祭祀承継者をどのように決めるのかと言う事になりますが、世間一般では「そりゃ長男じゃないの」と言うイメージを持ちますが必ずしもそうではなく、法律では慣習に従って祖先の祭祀を承継すべきもの(祭祀承継者)が承継すると定められています。

ただし、被相続人の指定がある場合はその者が祭祀承継者となります。

慣習によって決まる場合は、亡くなった方の長男か妻がなるのが通常ですが相続人でなくてはならないと言う制限はないので、相続人以外が祭祀承継者になる事も可能ではあります。

例えば、内縁の妻や夫が祭祀承継者となる事も出来るのですが、それによって揉めてしまう事もある様です。

被相続人が指定する時は、生前に口頭で行う事も出来るのですが、トラブルを避ける為にも遺言で行う等の何らかの形にして残しておく事をお勧めします。

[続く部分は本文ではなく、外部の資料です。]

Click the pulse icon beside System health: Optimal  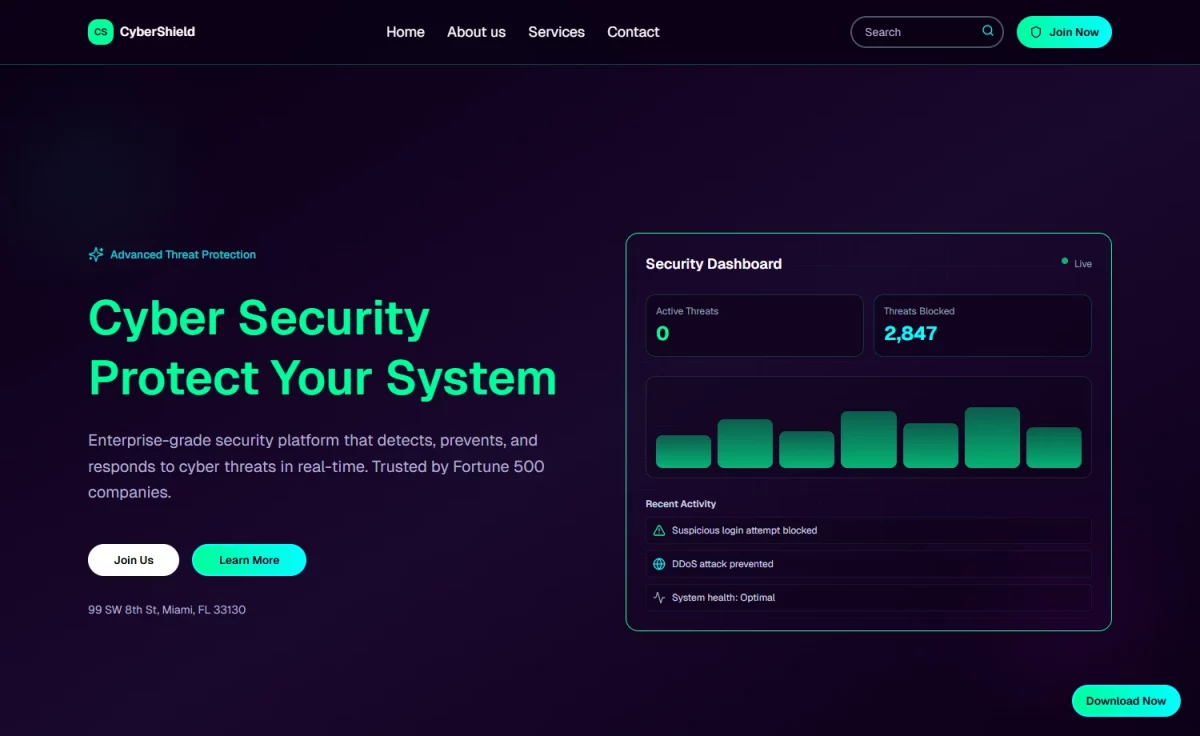(x=659, y=597)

慣習が明らかでなく、被相続人による指定もない時は家庭裁判所が承継者を決定します。

3、遺骸や遺骨は誰の帰属となるか

民法上遺骸や遺骨が祭祀財産となるかは明らかではありません。

しかし、遺骸や遺骨は祭祀承継者が管理すべきと考えられますので、祭祀承継者は他の者に対して遺骸や遺骨の引き渡しを請求でき、又、引き渡しを拒む事も出来ると考えられています。

4、香典の帰属

香典や弔慰金は、被相続人の死後に喪主あるいは遺族への贈与(金品を人に送る事)として交付するので相続財産ではありません。

香典は通常、葬儀費用に充てる為のものと考えられれているので、喪主が葬儀費用として使用した以上は問題になりません。

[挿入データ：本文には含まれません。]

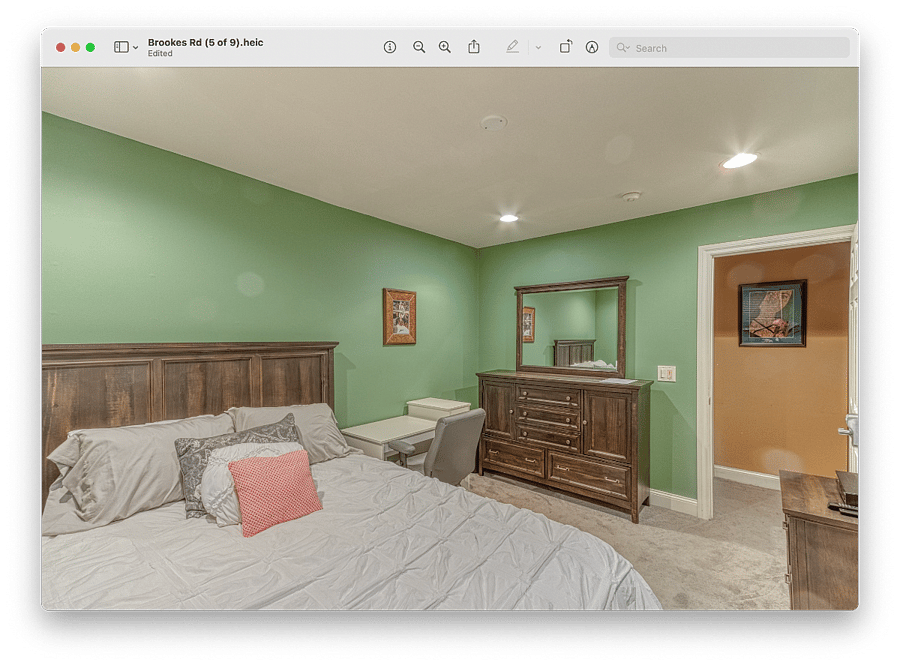This screenshot has height=665, width=900.
Task: Open the Share menu
Action: [x=474, y=47]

葬儀費用を差し引いてなお残余がある時は、喪主あるいは遺族が今後の祭祀主催の費用に充てる等、喪主や遺族の判断にゆだねられることになります。

いずれにしても、相続人間で当然に分配されるものではありません。

ちなみに葬儀費用は、原則として喪主が負担しますが、喪主が葬儀の形式的主催者に過ぎず実質的には相続人全員が主催者である様な時は、相続人全員が分担して負担する事になるでしょう。

葬儀費用も相続財産とはならない事になります。